A global invariant is a predicate
- true before a computation executes,
- true while the computation executes, and
- true after the computation executes.
There's one global invariant per concurrent computation.
- All constituent computations maintain the invariant.
- Loops have a different invariant per loop.

Using Global Invariants

Define and establish the global invariant.
- The invariant uses only global variables.
- Establishing the invariant requires linear effort.
Define and establish the each thread's assertions.
- The assertions have the form { I and L }.
- I is the global invariant.
- L is a local assertion.
The local assertion contains local variables.
- Local variables can't be interfered with.
The local assertion can also contain global variables.

Global Variables in Local Assertions

Global variables can appear in local assertions.
- And will have to, eventually.

But consider

int cnt = 0
co . . . { I  and cnt = 3 } . . .
|| . . . { I and cnt = 3 } . . . 
oc

A global can appear in at most one thread's local assertions.

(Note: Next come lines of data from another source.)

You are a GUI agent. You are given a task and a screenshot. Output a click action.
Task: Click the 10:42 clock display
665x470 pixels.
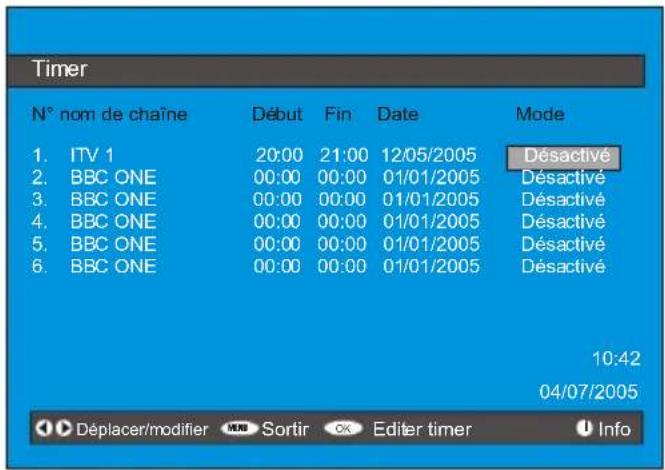coord(617,359)
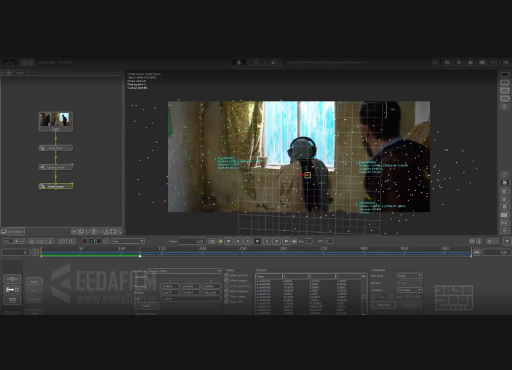Click the stop playback button
Image resolution: width=512 pixels, height=370 pixels.
coord(257,241)
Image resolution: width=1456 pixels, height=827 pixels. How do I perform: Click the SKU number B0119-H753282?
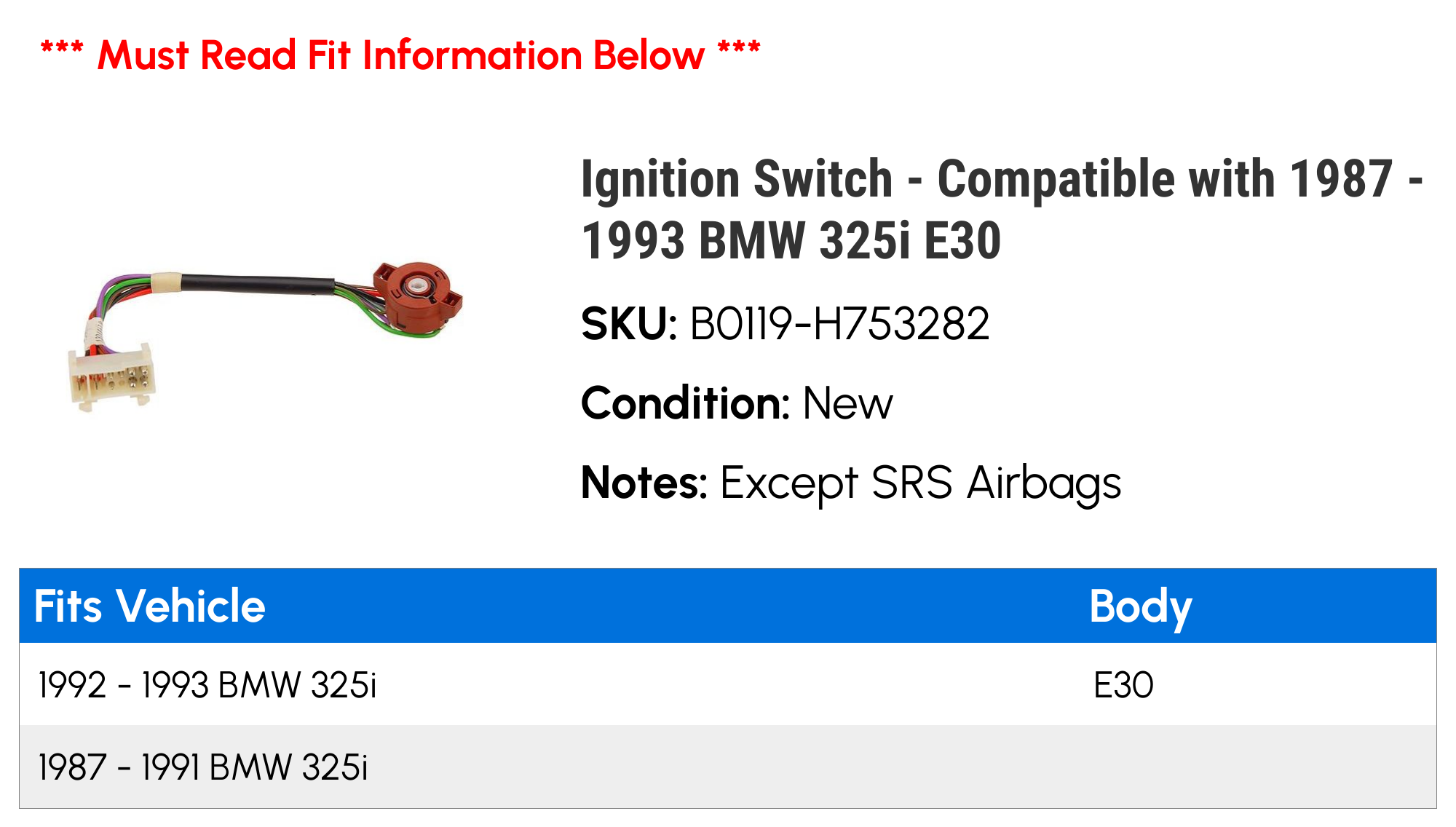point(839,324)
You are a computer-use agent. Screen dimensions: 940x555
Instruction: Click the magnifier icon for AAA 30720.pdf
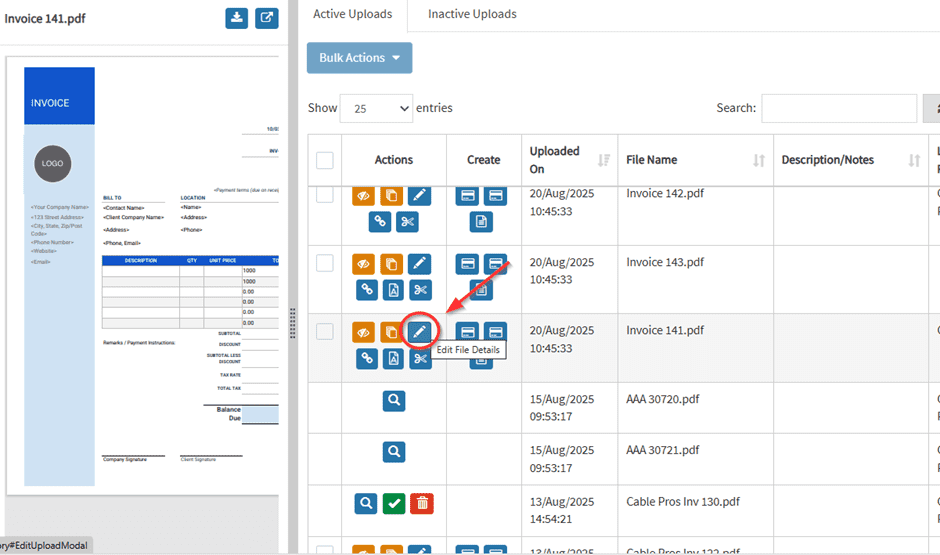pos(394,400)
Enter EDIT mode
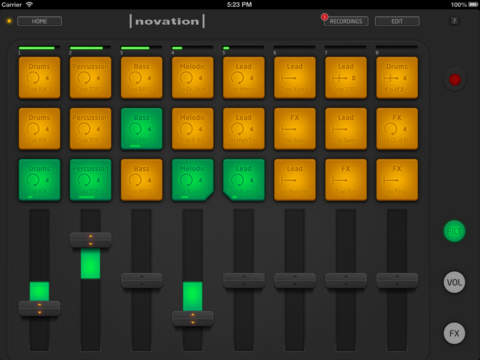 pos(397,21)
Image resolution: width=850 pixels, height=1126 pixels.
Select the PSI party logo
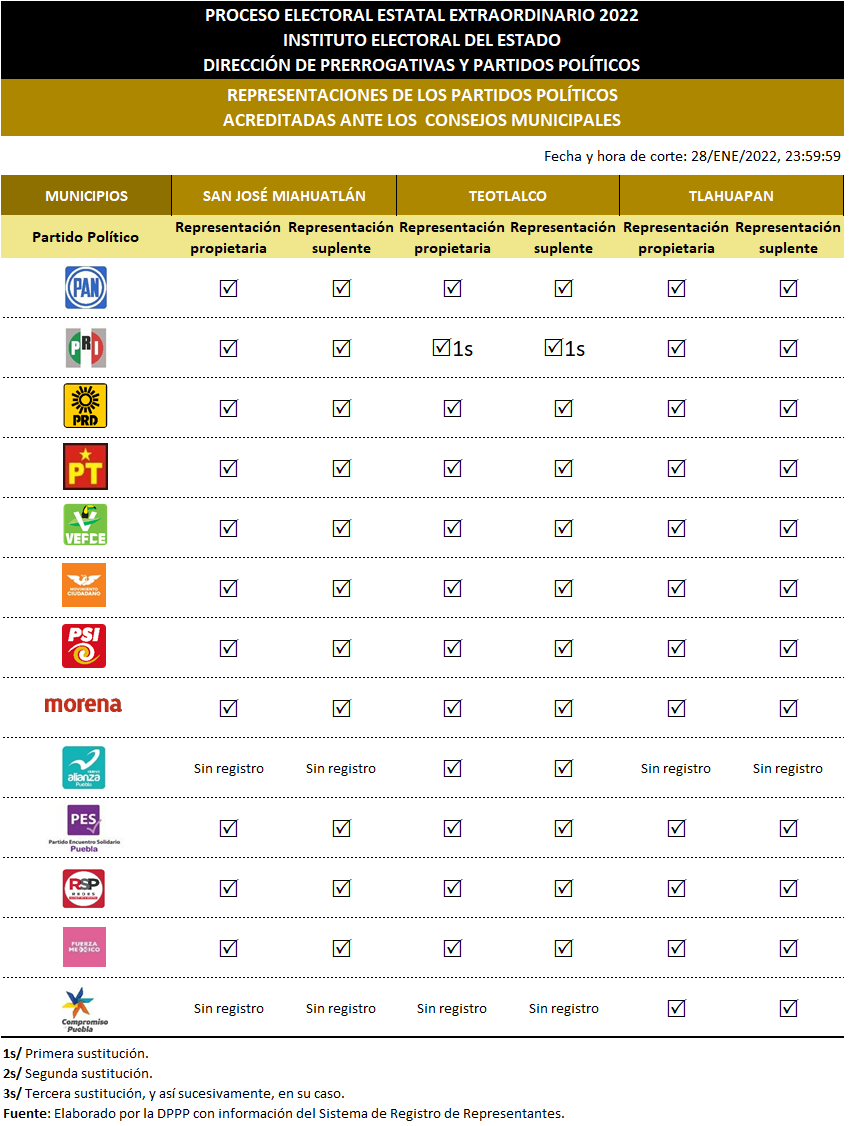(84, 646)
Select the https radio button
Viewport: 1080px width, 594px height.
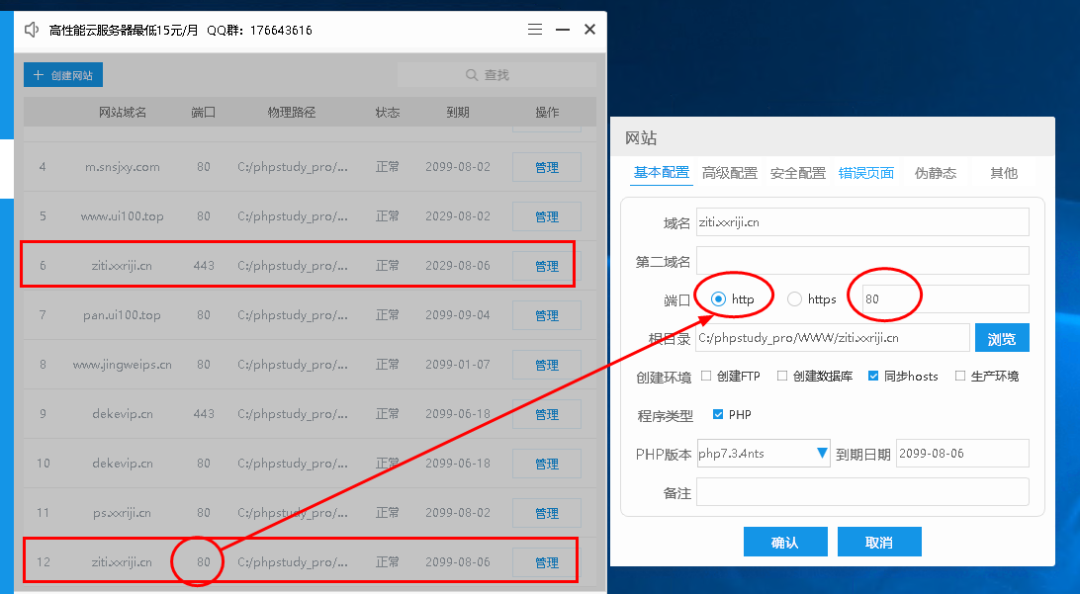(795, 298)
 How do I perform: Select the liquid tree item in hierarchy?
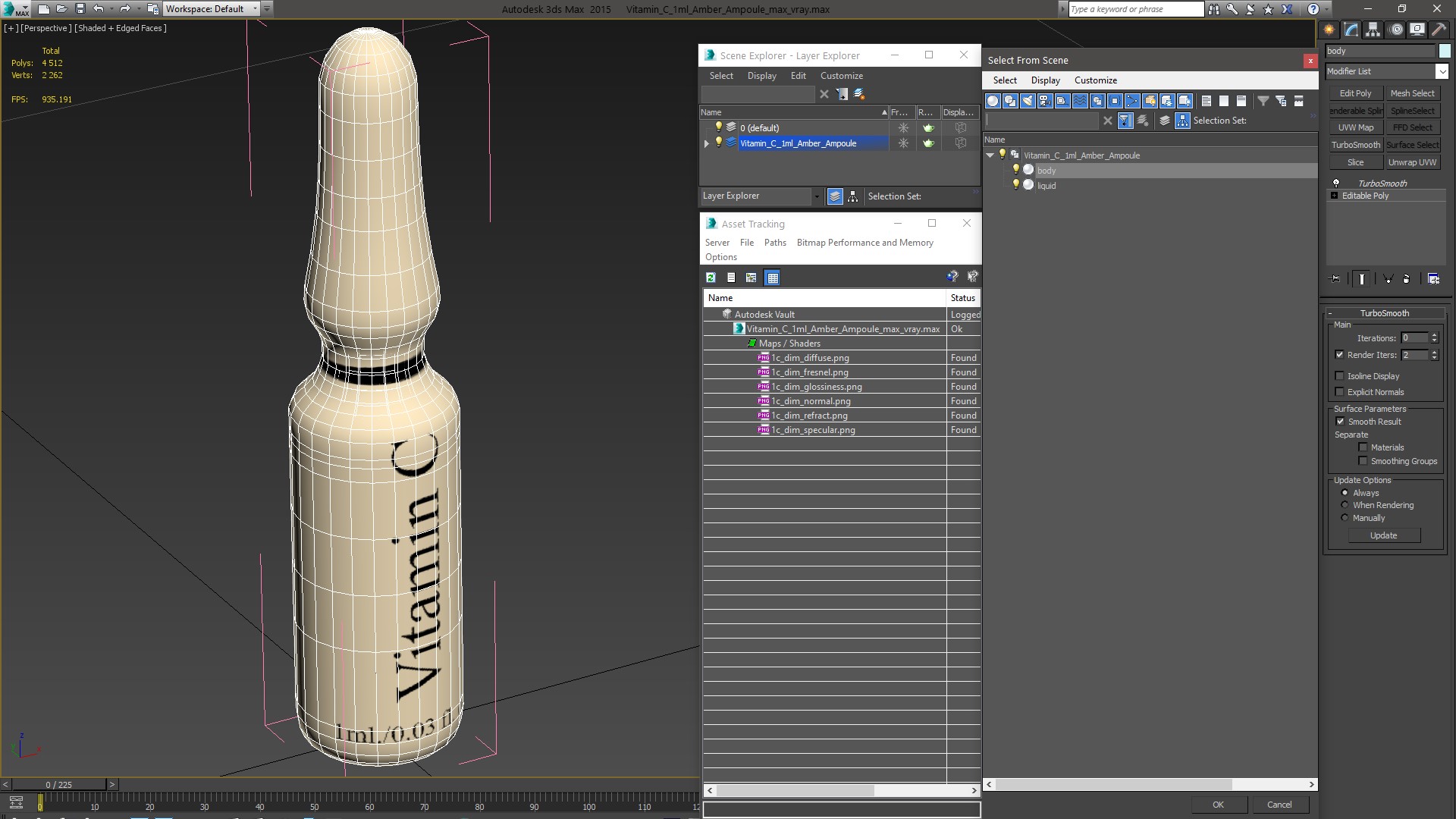pyautogui.click(x=1047, y=186)
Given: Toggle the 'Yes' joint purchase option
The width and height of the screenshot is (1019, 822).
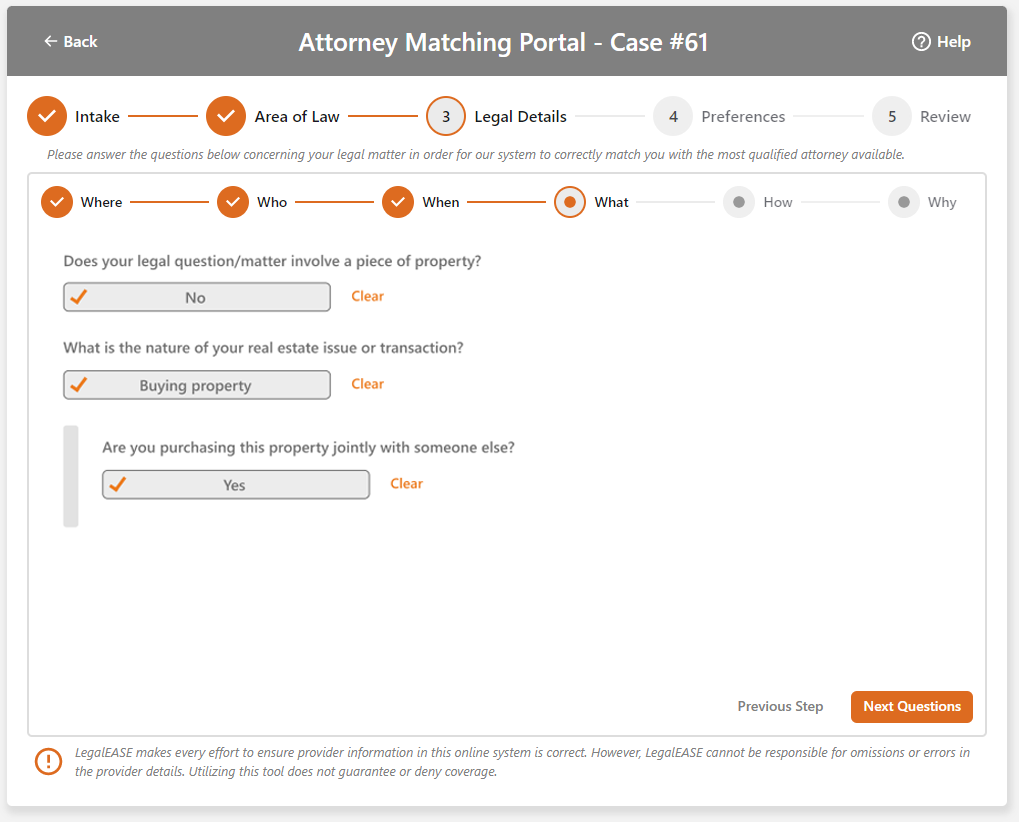Looking at the screenshot, I should (235, 485).
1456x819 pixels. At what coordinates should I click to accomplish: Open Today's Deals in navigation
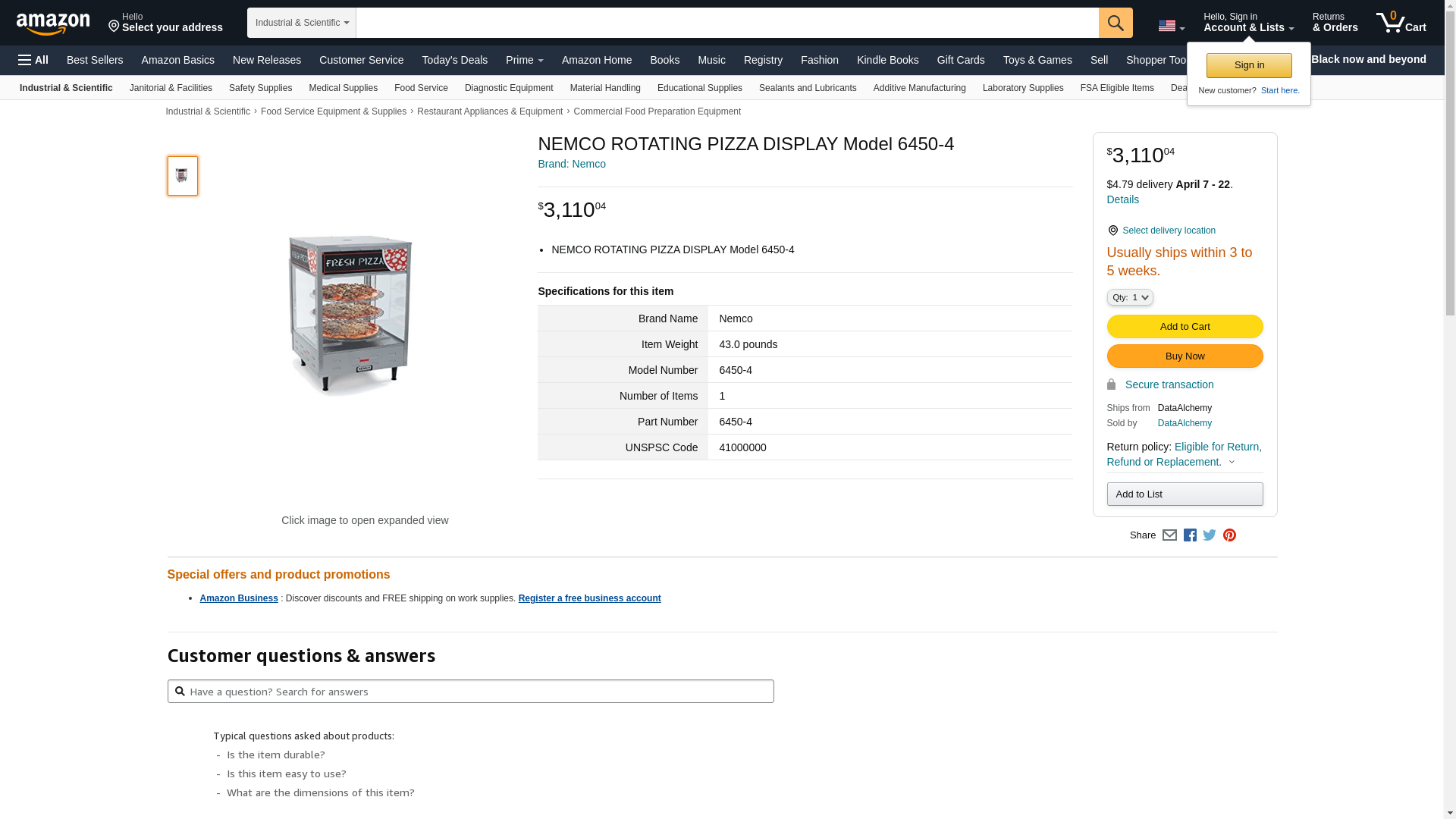click(455, 60)
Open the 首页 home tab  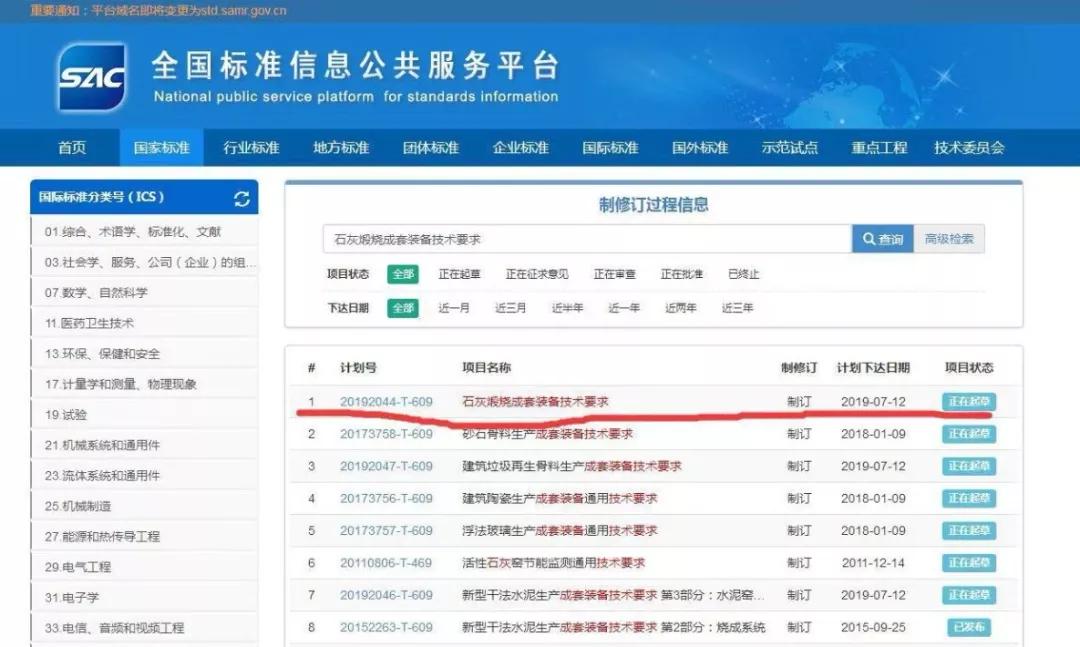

co . . . { I } cnt++ . . .
|| . . . { I and cnt = 3 } . . . 
oc

If a thread changes a global, the global can only appear in that thread's local assertions.
```
co . . . { I and cnt = 3 } cnt++
|| . . . { I } . . . 
oc
```

Non-Interfering Interference

Suppose thread t₁ executes
```
{ x = y }  x++  { x = y + 1 }  y++  { x = y }
```
and thread t₂ executes y = -y.
t₂ interferes with { x = y + 1 }. But,
- t₂ can't interfere with { x = y + 1 } if it can't execute between x++ and y++.
- t₂ may interfere with { x = y + 1 } at other times, but who cares?
- This applies to { x = y + 1 } only; t₂ may interfere with other predicates in t₁, with { x = y }, for example.
Suppose thread t₂ has the assertion { x = y }.
t₁ executing x++ interferes with { x = y }, but
- t₁ executing y++ un-interferes with { x = y }.
- If t₂ can't execute between x++ and y++, { x = y } is maintained.

Atomic Execution

If a thread t atomically executes the statements
```
S₁, S₂, ..., S_n
```
then no other thread executes from the time t starts executing S₁ until t finishes executing S_n.
- Only one thread at a time can execute atomically.
Angle brackets <> enclose statements executed atomically.
```
< S₁ ; S₂ ; ... ; S_n >
```
- Angle brackets are a notational and design convenience.
- No compiler implements atomic angle brackets.
Atomic execution restricts external tread execution only.
- Internal tread execution is unrestricted.
```
< co [ i = 1 to n ] f(i) >
```
- The internal threads might interfere with one another.
- They could also deadlock the system.

Atomic Execution Properties

An atomic sequence's postcondition is the cumulative effects of the sequence's statements on its precondition.
```
{ x = X and y = Y }  < x++ 
{ x = X + 1 and y = Y } 
y++ > { x = X + 1 and y = Y + 1 }
```
External threads can't see predicates in an atomic sequence.
- Atomic predicates can't be interfered with.
  y = -y doesn't interfere with { x = y + 1 } in
  < x++ { x = y + 1 } y++ >
Statements in an atomic sequence can't interfere with external predicates.
< x++ ; y++ > doesn't interfere with { x = y }.
- But the whole atomic sequence can cause interference
```
{ x = X and y = Y } 
< x++ ; y++ > 
{ x = X + 1 and y = Y + 1 }
```
  interferes with { x <= 0 }.

Mutual Exclusion

Restricting execution to a single thread is called mutual exclusion.
- Mutual because any thread can do it.
- Exclusion because all other threads are denied execution.
Mutual exclusion is expensive.
- Exclusive execution == no concurrency
  (at least conceptually).
- Checking for mutual exclusion is expensive too.
  - Can I execute now? Can I execute now? ...

Points to Remember

Sequentially derived predicates are too strong.
- They don't account for concurrent execution.
Weaken strong sequential predicates.
- But don't over-do it.
Different threads read and write the same variables.
- They have to, at least once.
Minimize the set of read-write shared variables.
Global Invariants are easy to prove.
- Only one local predicate should write a global.
Atomic execution can hide interference.
- This is only a design technique.

This page last modified on 11 June 2003.